I have a setup with multiple WiFi AP's in which multiple SSIDs route users into multiple VLANs. I'm using FreeRadius for auth which works great. However, user access to the different SSIDs (and therefore VLANs) needs to be controlled separately as my APs (running DDWRT) don't support fancy NAS functions like VLAN tagging using FreeRadius.
To make sure users cannot access SSIDs/VLANS they shouldn't I need to run multiple instances or virtual servers of FreeRadius. As the GUI does not support this (yet) some manual config changes is needed. Getting this up and running was easier than I imagined so I thought I should share as I assume others might run into this limitation of the FreeRadius GUI.

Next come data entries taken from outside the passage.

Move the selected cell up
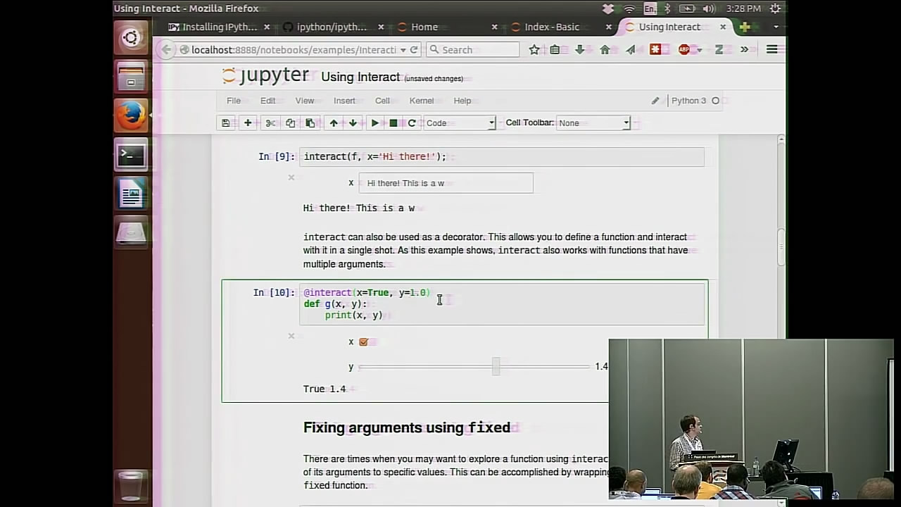The width and height of the screenshot is (901, 507). coord(334,123)
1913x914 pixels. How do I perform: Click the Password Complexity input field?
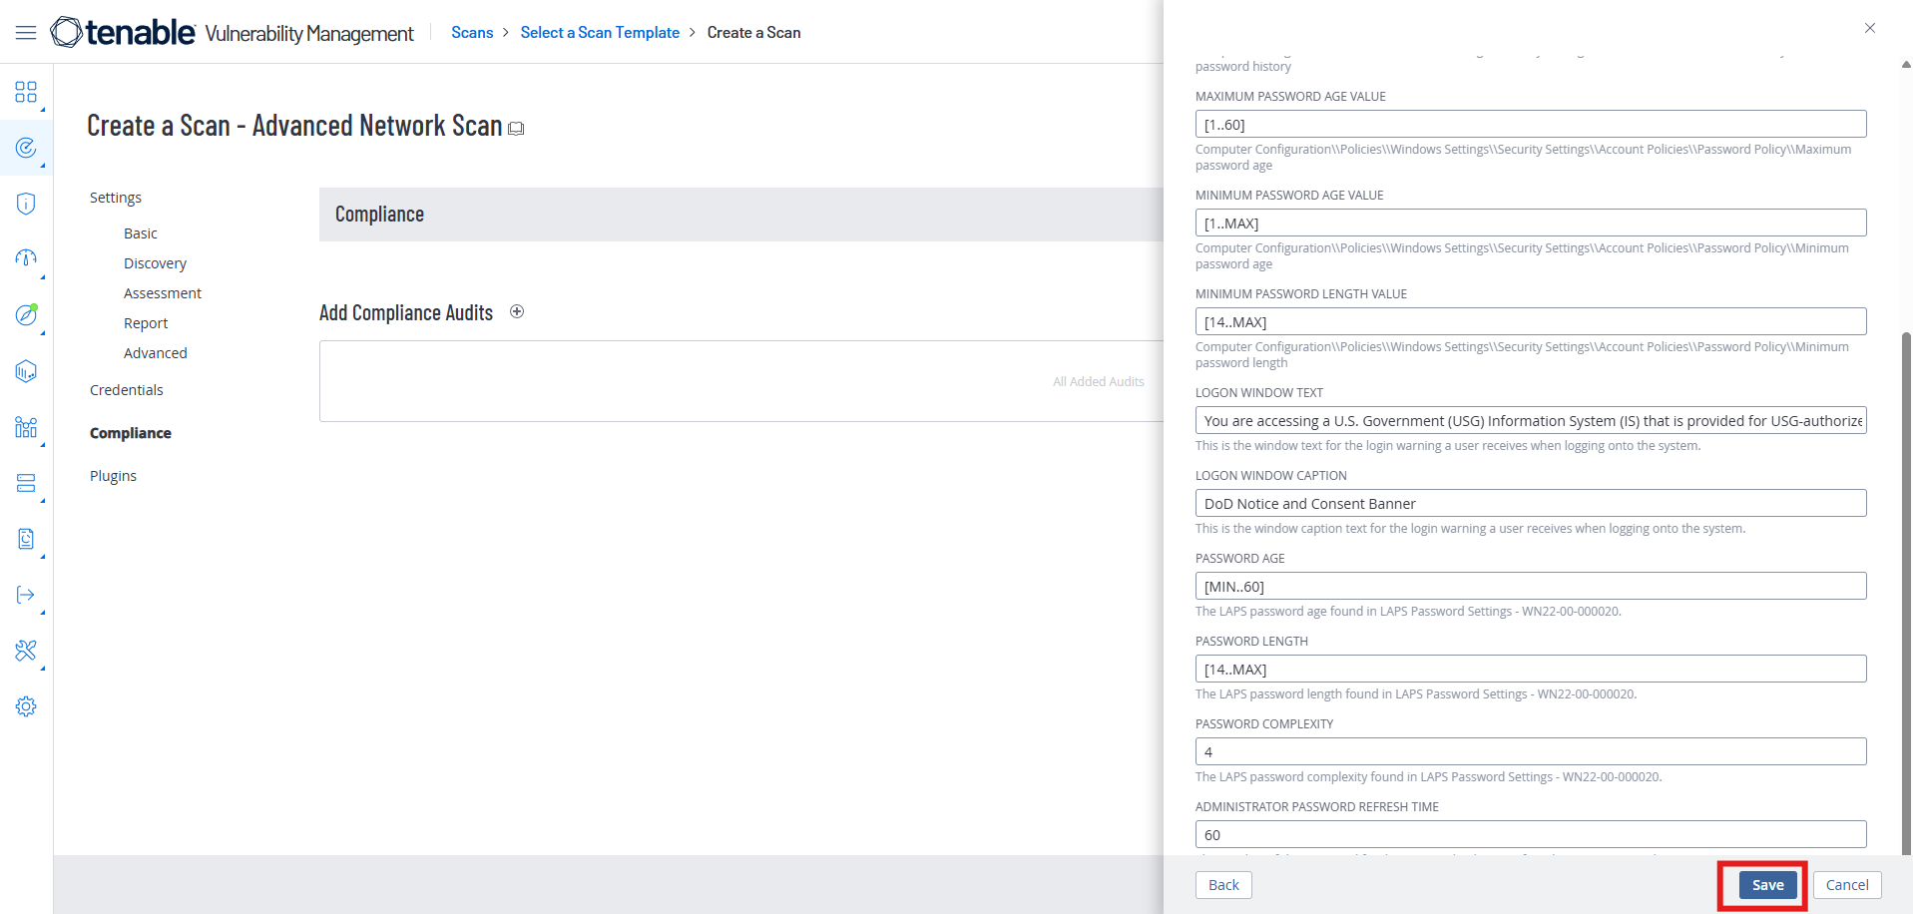(x=1530, y=752)
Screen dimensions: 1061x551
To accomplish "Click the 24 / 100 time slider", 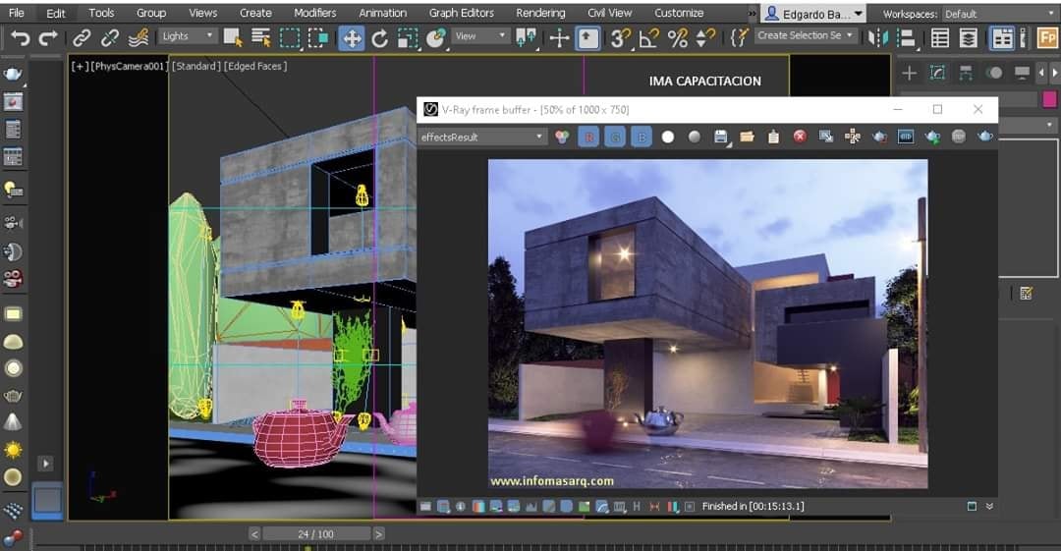I will (x=315, y=534).
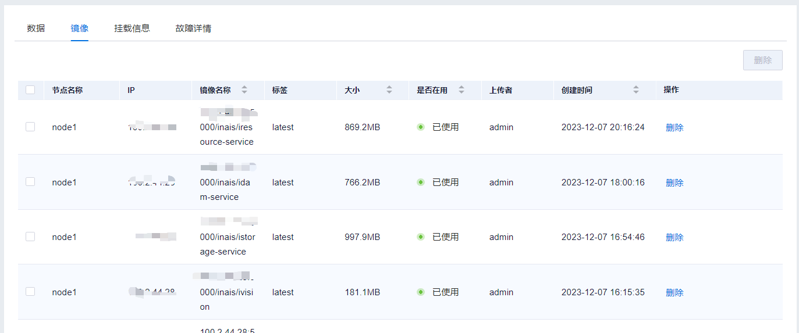The image size is (799, 333).
Task: Click 删除 link for image created 2023-12-07 18:00:16
Action: (674, 183)
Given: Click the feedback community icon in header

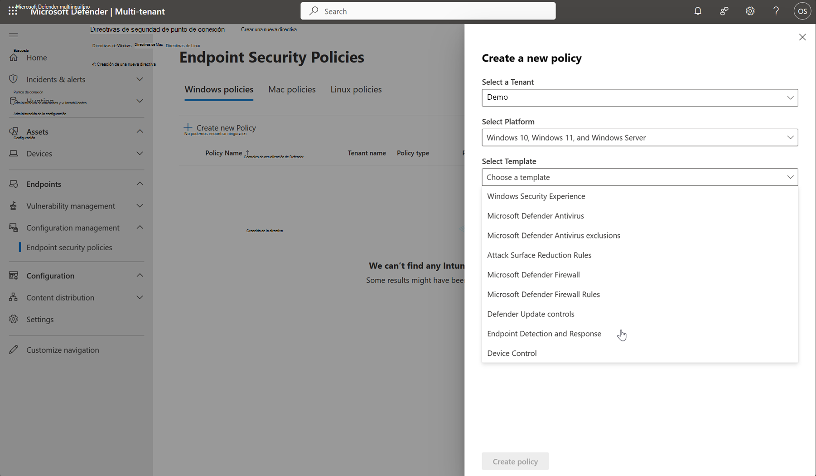Looking at the screenshot, I should [724, 11].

Ideally this should be implemented in the GUI but I haven't looked into the process of doing GUI additions. I'm not sure how to best implement such a feature either.
To the point.
The "/usr/local/etc/raddb/radiusd.conf" file calls an "$INCLUDE sites-enabled/" at the very end.
This calls every config in the "/usr/local/etc/raddb/sites-enabled" directory which contains symlinks to "/usr/local/etc/raddb/sites-available". On a fresh install this means only the "default" config.
To define a new virtual server I copied the default config in sites-available. I chose to call it "visitors".
I then created a symlink to "/usr/local/etc/raddb/sites-available/visitors" in "/usr/local/etc/raddb/sites-enabled".
I also changed owner and permissions on the new config and the symlink to match the default config.
To differentiate the virtual server from the default I then edited the "visitors" config adding a few lines.server visit { listen { type = auth ipaddr = 192.196.1.1 port = 1813 }
Adding the above to the very top of the file and closing the server section at the very end of the file ( note the the missing "}" in the code above).
This defines the virtual server. I chose to run it on port 1813 as the default runs on 1812. The next step is to make the virtual server use a different user list than the default. I'm using basic file and clear-text but this other methods are defined similarly.
I copied "/usr/local/etc/raddb/users" to "/usr/local/etc/raddb/users_visitors" and edited both files to match my needs.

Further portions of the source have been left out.